In this figure we show the predicted clear image and medium-related parameters for our method (backscattering) and Osmosis (depth). In the medium visualization of both methods, objects in the foreground have lower depth/backscattering, while background objects have higher depth/backscattering. Osmosis highly depends on accurate depth estimation, incorrect depth (such as the diver's face region in the right image) leads to unrealistic restoration with spurious color artifacts. Our scene-medium separation formulation leverages depth priors indirectly through water medium prediction, and we obtain much better quality predictions for both clear restoration and depth-dependent medium parameters.
We use a dual-branch latent diffusion network to jointly predict the clear image and water medium parameters in a single inference step.
The Scene Branch predicts the restored clear image is fine tuned from a text-to-image diffusion model. The cross-latent decoder is used to transfer fine details from the input image to the restored image through encoder skip connections to the decoder.
The Medium Branch predicts the water medium parameters, including the attenuation and backscattering coefficients. Due to the strong correlation of medium effects with the scene depth, the medium branch is fine-tuned from a diffusion-based monocular depth model (Marigold).
To train the model, we use a physics-based underwater image synthesis pipeline to generate realistic underwater images with diverse medium parameters. We use a large and diverse set of terrestrial images as the base dataset, and apply realistic underwater degradation effects to generate synthetic underwater images. We sample attenuation values based on real-world water measurements, and source diverse, realistic background light estimated from real-world underwater images.

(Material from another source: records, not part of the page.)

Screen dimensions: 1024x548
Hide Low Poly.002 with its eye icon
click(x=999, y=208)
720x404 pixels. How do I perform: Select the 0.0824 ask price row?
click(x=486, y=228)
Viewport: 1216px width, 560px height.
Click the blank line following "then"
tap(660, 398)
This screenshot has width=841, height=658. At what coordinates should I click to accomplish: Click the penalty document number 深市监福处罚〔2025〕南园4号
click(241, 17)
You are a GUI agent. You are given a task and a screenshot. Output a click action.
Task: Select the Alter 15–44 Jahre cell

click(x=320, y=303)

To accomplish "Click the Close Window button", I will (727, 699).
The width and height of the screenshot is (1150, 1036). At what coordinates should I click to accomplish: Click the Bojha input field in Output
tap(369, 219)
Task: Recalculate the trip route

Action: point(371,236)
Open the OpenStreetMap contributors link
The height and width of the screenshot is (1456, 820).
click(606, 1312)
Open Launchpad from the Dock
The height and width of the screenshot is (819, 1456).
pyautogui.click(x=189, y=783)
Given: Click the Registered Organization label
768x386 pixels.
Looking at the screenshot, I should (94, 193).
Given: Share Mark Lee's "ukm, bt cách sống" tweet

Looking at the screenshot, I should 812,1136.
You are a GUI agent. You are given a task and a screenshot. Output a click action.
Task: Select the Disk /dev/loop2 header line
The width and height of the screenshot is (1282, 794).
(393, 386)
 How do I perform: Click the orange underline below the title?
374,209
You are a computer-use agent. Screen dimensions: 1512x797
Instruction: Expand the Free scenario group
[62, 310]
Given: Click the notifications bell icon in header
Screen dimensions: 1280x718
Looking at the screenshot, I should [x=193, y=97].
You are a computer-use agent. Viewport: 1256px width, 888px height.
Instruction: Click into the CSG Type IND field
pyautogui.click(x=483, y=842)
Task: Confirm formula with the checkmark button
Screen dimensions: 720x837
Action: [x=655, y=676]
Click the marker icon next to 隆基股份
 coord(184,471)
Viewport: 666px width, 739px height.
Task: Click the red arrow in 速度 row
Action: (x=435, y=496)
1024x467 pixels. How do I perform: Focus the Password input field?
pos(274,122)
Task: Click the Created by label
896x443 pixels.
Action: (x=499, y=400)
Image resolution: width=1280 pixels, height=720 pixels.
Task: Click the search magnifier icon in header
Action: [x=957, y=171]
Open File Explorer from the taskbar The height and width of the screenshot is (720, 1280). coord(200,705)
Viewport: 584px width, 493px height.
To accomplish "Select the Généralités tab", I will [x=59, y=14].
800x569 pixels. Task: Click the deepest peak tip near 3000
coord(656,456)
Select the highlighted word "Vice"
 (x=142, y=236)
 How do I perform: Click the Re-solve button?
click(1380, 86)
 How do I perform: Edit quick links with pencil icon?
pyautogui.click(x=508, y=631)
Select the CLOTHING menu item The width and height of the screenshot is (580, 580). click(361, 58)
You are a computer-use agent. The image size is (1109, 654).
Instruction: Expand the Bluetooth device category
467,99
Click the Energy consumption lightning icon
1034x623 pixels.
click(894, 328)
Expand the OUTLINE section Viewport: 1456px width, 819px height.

We train our model in two stages. In our first stage, we train our dual-branch UNets with inter-branch cross-attention to directly predict the latent images of the clear scene, as well as medium transmission and backscattering. The latent outputs are decoded and supervised with their respective ground truths using image losses. We also use the reconstruction loss to guide the predicted outputs to respect the underwater image formation model. For stage 2 cross-latent decoding, we fine-tune the decoder and additional zero convolution skip connections to transfer high-frequency details from the input underwater image to the restored image.